Innovation and R&D On the innovation side, BuzzFeed is clearly leaning hard into AI and new experience-led products. It is using AI to personalize quizzes and content, accelerate creative production, and power shoppable recommendations inside articles through partnerships like Shopsense AI. Vertical brands such as Tasty are experimenting with AI-based tools like recipe assistants, showing an effort to deepen engagement rather than just chase page views.

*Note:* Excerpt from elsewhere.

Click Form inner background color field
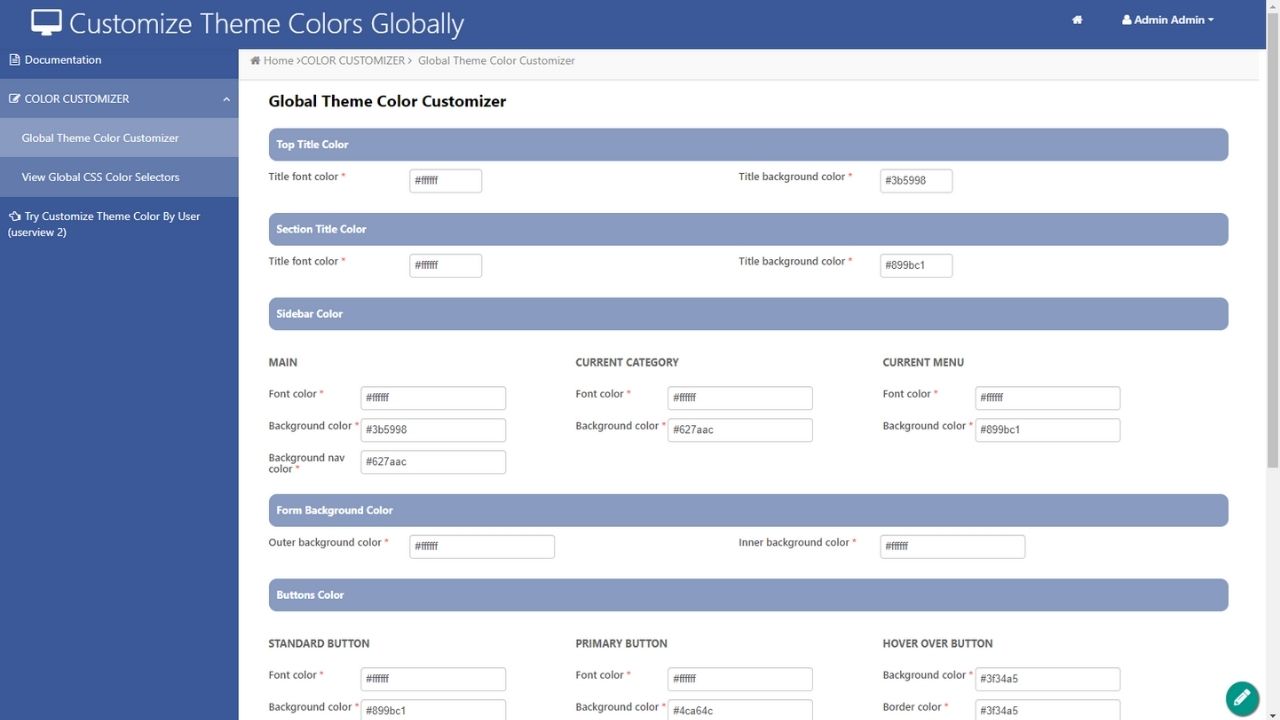 point(951,547)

The most ambitious bet is BF Island, an AI-native social platform positioned as a more joyful, less algorithmically harsh alternative to traditional social media, with a freemium model planned. These initiatives show creativity and a willingness to experiment with new formats and revenue models, but they are still early and unproven at scale, so their ultimate impact on growth and profitability is highly uncertain.


Summary

BuzzFeed appears to be a media company in the middle of a difficult transition. The traditional advertising-led content model has come under pressure, leading to shrinking revenues and several years of losses, even as cost actions have begun to narrow those losses. The balance sheet and cash flows indicate limited but not exhausted financial flexibility, with small ongoing cash burn and a thinner capital base than in the past. Against this backdrop, the company is betting on AI, commerce, and new platforms like BF Island to rebuild growth and improve margins. The core strengths remain its brands, cultural relevance, and audience insights, but execution risk is high, competition is intense, and the path from innovative ideas to durable, profitable scale is still to be demonstrated.